What this task involves: Lines in which "will" appears should be pulled from the data below.

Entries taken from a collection
[Start of Attachment]
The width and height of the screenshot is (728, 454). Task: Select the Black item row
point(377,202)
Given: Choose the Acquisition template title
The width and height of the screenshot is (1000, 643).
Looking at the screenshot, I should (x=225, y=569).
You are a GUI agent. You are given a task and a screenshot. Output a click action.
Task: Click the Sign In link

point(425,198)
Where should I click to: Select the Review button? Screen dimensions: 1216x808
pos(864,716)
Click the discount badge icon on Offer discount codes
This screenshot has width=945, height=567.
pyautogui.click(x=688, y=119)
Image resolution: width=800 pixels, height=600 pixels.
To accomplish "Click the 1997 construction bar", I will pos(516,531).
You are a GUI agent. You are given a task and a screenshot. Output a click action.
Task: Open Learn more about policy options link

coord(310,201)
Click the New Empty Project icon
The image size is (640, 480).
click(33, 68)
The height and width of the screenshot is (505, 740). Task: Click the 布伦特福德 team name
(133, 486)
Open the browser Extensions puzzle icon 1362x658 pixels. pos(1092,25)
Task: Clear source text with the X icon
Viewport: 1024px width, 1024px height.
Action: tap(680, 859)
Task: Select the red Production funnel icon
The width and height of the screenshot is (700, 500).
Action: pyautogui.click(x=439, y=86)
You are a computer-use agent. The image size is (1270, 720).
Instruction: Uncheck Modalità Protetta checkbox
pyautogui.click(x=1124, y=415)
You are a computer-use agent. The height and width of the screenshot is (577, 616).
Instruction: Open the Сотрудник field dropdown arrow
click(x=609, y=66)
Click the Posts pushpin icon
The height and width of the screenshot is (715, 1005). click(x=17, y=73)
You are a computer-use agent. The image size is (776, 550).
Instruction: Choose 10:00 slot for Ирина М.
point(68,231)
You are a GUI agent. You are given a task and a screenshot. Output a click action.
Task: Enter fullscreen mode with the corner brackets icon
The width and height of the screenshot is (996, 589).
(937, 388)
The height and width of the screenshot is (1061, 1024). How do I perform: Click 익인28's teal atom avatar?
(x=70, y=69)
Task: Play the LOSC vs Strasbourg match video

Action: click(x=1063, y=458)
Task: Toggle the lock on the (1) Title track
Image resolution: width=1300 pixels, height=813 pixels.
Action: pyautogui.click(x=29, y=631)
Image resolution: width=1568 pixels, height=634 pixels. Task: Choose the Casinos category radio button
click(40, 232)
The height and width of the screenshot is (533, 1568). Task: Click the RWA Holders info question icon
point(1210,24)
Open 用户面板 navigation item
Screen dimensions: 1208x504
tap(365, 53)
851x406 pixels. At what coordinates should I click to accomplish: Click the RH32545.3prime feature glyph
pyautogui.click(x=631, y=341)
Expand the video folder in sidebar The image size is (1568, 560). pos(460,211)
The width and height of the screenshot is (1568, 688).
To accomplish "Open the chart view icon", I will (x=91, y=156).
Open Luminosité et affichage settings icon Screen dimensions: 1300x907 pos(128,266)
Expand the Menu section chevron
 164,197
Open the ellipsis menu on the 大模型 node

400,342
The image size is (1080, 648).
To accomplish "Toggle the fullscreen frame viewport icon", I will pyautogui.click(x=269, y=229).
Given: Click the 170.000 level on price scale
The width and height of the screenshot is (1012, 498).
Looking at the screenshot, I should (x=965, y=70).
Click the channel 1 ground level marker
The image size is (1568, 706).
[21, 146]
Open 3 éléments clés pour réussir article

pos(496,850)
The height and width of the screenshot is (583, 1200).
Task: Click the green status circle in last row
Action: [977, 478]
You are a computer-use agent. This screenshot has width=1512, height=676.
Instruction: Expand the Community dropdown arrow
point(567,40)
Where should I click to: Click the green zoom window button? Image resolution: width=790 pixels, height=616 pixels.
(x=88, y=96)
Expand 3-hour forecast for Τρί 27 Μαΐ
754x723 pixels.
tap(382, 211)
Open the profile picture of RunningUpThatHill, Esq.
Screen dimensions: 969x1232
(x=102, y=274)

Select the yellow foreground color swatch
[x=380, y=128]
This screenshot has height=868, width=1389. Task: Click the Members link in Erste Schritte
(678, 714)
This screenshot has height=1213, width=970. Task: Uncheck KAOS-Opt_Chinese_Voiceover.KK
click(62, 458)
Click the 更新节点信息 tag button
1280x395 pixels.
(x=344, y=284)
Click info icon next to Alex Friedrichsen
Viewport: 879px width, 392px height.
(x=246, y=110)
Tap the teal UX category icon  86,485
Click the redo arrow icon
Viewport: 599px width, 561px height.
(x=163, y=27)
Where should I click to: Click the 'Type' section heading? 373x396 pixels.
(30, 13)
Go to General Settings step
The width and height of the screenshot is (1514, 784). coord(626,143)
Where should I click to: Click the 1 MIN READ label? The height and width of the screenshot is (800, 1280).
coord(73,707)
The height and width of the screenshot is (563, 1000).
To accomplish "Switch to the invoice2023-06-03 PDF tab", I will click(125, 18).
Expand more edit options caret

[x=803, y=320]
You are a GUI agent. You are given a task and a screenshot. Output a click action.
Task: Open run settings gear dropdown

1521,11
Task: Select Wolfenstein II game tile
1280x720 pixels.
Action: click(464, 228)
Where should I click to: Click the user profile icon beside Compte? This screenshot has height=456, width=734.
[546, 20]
[End of Attachment]
Response to the task:
To accomplish "Click the 1997 construction bar", I will pos(516,531).
To accomplish "Open the chart view icon", I will (x=91, y=156).
To accomplish "Toggle the fullscreen frame viewport icon", I will pyautogui.click(x=269, y=229).
To accomplish "Switch to the invoice2023-06-03 PDF tab", I will click(125, 18).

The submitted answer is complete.